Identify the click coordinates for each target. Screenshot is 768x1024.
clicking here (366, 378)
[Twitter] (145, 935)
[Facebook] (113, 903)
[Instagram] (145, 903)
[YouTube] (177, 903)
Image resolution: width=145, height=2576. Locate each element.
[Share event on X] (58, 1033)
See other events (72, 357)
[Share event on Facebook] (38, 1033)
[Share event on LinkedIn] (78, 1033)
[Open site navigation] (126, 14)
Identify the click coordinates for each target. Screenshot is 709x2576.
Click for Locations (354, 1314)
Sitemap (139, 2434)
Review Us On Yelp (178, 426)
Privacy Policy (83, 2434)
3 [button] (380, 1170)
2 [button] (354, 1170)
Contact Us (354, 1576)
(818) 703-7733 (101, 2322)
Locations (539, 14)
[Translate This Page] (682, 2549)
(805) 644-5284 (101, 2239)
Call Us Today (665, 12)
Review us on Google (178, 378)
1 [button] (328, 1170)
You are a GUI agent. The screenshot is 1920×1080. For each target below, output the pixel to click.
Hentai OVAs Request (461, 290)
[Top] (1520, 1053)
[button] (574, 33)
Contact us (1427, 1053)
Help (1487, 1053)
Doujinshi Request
⁂
The entire listing is to be printed once more, word for word.

Identify the click coordinates for each target. Screenshot is 768x1024.
clicking here (366, 378)
[Twitter] (145, 935)
[Facebook] (113, 903)
[Instagram] (145, 903)
[YouTube] (177, 903)
Image resolution: width=145, height=2576. Locate each element.
[Share event on X] (58, 1033)
See other events (72, 357)
[Share event on Facebook] (38, 1033)
[Share event on LinkedIn] (78, 1033)
[Open site navigation] (126, 14)
Identify the click coordinates for each target. Screenshot is 709x2576.
Click for Locations (354, 1314)
Sitemap (139, 2434)
Review Us On Yelp (178, 426)
Privacy Policy (83, 2434)
3 [button] (380, 1170)
2 [button] (354, 1170)
Contact Us (354, 1576)
(818) 703-7733 (101, 2322)
Locations (539, 14)
[Translate This Page] (682, 2549)
(805) 644-5284 (101, 2239)
Call Us Today (665, 12)
Review us on Google (178, 378)
1 [button] (328, 1170)
You are a GUI agent. The screenshot is 1920×1080. For each target below, output the pixel to click.
Hentai OVAs Request (461, 290)
[Top] (1520, 1053)
[button] (574, 33)
Contact us (1427, 1053)
Help (1487, 1053)
Doujinshi Request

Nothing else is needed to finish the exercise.